The required output is the line that contains "Keys and Locks (469, 38)" and every line after it, each written out exactly, up to the end of the entries.

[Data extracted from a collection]
━━━━━━━━━━━━━━━━━━━━

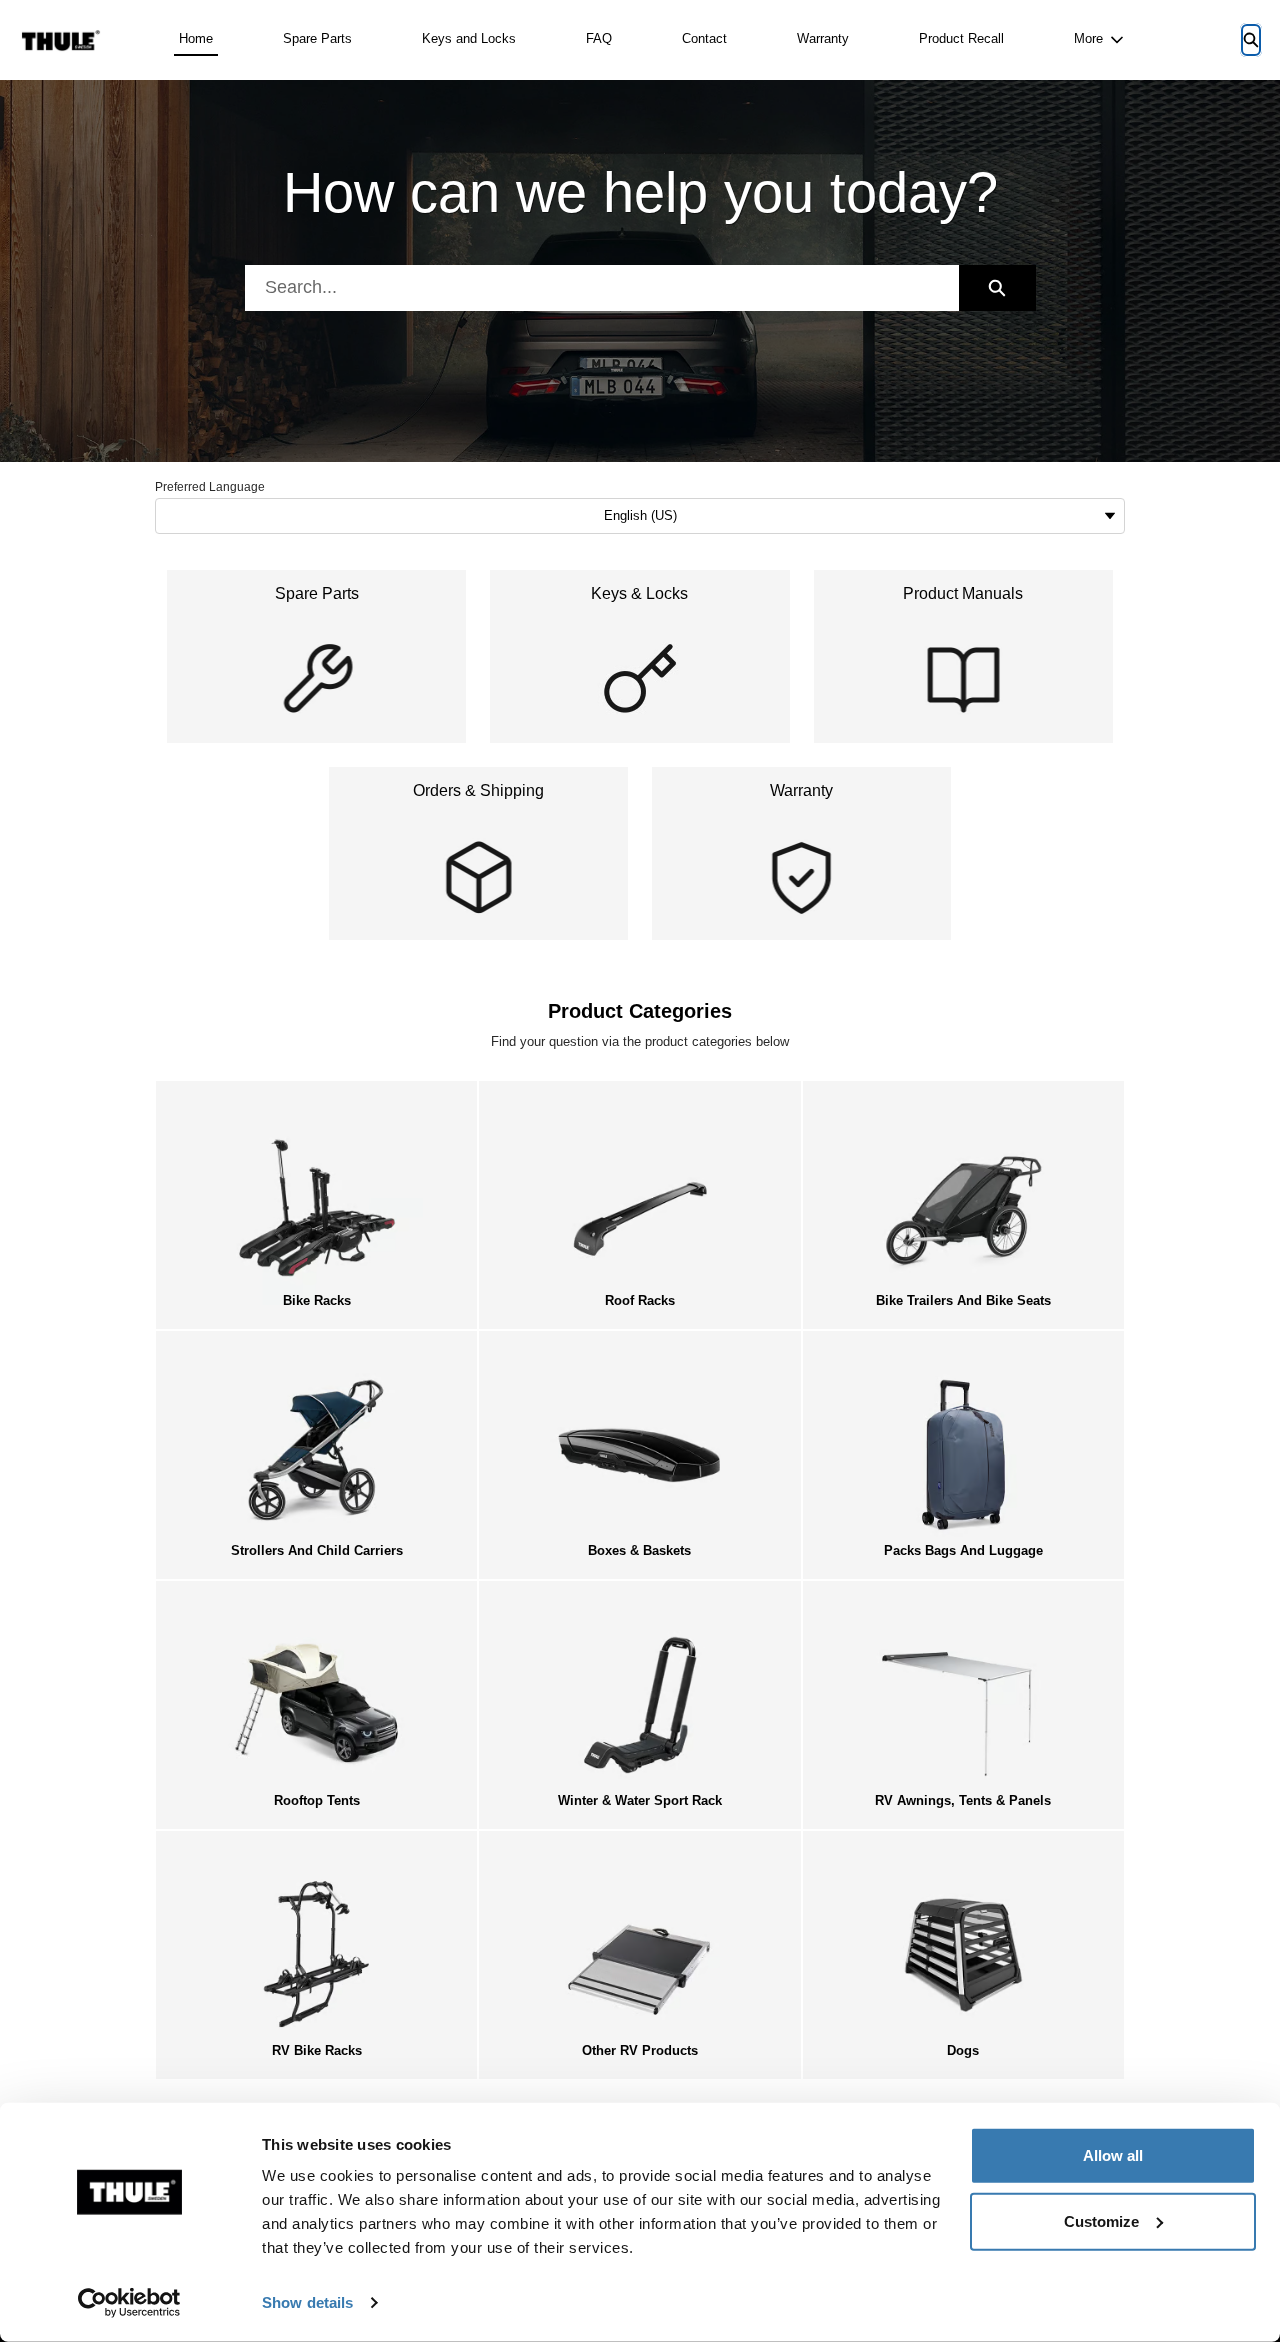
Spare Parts (317, 38)
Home (196, 38)
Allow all (1113, 2155)
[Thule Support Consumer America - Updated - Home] (61, 40)
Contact (704, 38)
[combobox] (602, 288)
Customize (1101, 2220)
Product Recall (961, 38)
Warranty (823, 38)
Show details (307, 2302)
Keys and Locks (469, 38)
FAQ (599, 38)
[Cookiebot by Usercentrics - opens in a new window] (129, 2303)
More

━━━━━━━━━━━━━━━━━━━━

-- Solution to the problem --
Keys and Locks (469, 38)
FAQ (599, 38)
[Cookiebot by Usercentrics - opens in a new window] (129, 2303)
More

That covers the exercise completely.